The controversial, fast-moving Religulous (rhymes with ridiculous) skewers the spiritually earnest around the globe and seems to tap into the needs of the many. The way of the world hasn't changed much over to time with fear, brutality, and prejudice always in the righteous way of humanity.
Maher, a disciple of the late George Carlin, as his politics and HBO show would indicate, pulls no punches on this incisive libertarianism. And, based on the reactions to his dialogue and questions, he is more than amused by some of the reactions.
This snappy social criticism with plenty of lively debating will obviously irk many even with its attraction to the Michael Moore fan base. The best of the talking heads when it comes to this insightful, personal confrontation has to be religous truck drivers, as well as a retired priest and a Vatican astronomer. Many won't like hearing of the mythology of "The Greatest Story Ever Told" years before it was purportedly written.

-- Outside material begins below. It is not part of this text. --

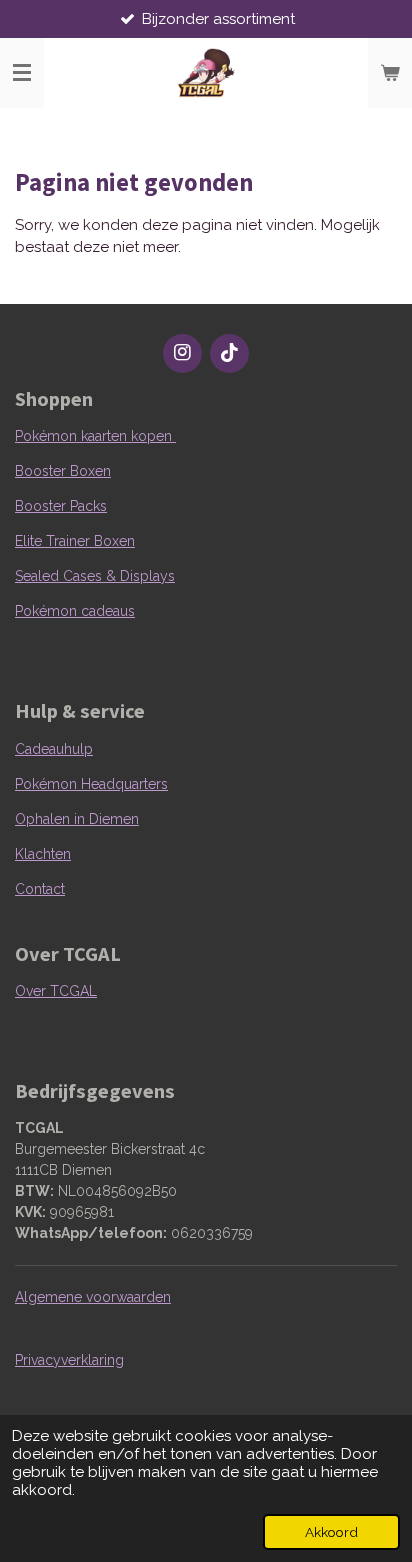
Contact (40, 889)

The ambitious production moves around from where the world may end (Megiddo, Israel), as well as midwest America, and the Vatican, in addition to the Holy Land. The use of two cameras is a stylistic aid, which goes to show the effort to whittle down what must have been quite a chunk of footage.
Christianity is given precedence in the early reels with Maher reflecting on his life when it comes to being raised by his family in New Jersey as a Catholic. His Jewish mom, Julie (having passed after filming), and sister Kathy offer their thoughts, as the parents left the church.
Proselytizing and the importance of faith comes up in a candid, sometimes profound way in conversation with the likes of Raleigh, N.C. parishoners, John Wescott, and evangelical (Arkansas Democratic) Senator Mark Pryor.
The clever editing relishes the poking at many international denominations, save for the major Eastern ones, with interviewees getting the subtitle treatment, with movie clips among antecedents referencing tenets and stereotyping, especially of Israel.
Near the somber close that may put many patrons in a lather, there is much jabbing of Judaism, Scientology, Muslim, and Islam, with the latters ones, in their contemporary, often extremist forms.
As vexing and snarky as Maher may be, he has some pungent, aggressive asides that probes into something exposed as more damaging than rewarding. His points hit the mark even with gags that ooze foolishness in this morally encompassing if intensely fantastical antidote to The Passion of the Christ.